§ **Assignment**: Your response should contain every line from the data below that holds the string "menu".

§ **Data extracts**:

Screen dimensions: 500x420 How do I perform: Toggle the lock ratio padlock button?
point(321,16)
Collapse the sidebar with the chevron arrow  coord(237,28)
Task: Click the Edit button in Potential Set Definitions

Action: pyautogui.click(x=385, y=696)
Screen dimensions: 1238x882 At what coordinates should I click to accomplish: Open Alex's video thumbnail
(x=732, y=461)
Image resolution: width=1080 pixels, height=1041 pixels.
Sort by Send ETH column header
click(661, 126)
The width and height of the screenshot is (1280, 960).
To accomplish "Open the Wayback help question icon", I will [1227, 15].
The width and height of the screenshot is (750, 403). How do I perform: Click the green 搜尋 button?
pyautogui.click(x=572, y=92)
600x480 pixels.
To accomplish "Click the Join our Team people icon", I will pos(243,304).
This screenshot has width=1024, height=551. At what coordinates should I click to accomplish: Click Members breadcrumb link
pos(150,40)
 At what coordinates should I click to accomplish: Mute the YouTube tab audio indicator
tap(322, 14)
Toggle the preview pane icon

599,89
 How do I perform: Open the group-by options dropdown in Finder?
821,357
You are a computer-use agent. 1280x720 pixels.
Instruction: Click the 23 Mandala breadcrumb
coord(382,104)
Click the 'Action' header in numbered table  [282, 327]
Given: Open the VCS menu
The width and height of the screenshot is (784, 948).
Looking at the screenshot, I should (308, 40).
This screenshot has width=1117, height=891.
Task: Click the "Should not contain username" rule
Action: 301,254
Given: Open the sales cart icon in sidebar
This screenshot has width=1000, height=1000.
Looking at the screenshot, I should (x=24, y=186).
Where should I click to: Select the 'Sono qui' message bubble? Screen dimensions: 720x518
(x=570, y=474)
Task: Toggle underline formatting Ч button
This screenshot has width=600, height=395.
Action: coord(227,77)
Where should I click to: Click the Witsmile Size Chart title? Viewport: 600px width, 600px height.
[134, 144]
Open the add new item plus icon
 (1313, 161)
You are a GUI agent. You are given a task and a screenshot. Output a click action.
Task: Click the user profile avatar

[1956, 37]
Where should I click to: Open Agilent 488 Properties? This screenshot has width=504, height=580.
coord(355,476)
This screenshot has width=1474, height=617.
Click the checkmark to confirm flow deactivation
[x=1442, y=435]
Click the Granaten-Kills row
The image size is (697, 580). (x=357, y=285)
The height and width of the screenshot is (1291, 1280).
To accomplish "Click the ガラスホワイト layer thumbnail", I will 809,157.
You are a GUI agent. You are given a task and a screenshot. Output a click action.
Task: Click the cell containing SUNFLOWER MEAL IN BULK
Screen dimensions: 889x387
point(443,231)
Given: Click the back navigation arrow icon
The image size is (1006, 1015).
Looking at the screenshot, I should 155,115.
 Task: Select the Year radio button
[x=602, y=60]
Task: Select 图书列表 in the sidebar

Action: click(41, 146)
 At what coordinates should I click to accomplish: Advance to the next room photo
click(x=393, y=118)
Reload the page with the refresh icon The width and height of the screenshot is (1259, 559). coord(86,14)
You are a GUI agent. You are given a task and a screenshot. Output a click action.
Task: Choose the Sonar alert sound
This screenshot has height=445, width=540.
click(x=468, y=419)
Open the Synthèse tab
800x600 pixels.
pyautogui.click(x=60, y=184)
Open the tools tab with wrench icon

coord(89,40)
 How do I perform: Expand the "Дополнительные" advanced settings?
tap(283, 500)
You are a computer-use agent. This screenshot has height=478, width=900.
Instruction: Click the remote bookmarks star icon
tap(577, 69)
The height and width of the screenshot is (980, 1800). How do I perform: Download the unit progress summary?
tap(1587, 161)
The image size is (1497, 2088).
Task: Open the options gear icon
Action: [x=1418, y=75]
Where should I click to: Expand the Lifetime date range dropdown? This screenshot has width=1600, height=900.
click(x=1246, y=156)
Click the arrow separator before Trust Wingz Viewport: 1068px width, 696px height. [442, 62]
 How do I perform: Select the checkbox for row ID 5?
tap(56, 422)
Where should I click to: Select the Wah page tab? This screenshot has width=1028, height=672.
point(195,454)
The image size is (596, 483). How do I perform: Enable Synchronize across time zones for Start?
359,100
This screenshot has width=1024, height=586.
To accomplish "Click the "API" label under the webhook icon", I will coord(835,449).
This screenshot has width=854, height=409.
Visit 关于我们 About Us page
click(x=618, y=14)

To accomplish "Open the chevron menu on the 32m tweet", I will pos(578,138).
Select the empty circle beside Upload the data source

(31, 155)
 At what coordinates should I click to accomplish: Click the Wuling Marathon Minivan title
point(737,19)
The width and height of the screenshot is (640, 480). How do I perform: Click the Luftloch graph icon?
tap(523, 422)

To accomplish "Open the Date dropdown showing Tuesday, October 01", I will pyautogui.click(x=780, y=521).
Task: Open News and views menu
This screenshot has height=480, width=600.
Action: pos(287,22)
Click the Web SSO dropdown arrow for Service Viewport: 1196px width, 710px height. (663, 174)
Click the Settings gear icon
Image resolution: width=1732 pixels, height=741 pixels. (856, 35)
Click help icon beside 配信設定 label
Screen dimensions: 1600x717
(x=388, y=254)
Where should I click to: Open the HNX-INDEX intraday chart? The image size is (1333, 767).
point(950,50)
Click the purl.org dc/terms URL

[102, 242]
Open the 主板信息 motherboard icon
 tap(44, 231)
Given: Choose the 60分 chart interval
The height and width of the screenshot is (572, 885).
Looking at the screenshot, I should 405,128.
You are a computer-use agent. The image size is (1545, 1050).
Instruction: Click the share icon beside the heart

§ **Result**:
Given: Open the VCS menu
To accomplish "Open the chevron menu on the 32m tweet", I will pos(578,138).
Task: Open News and views menu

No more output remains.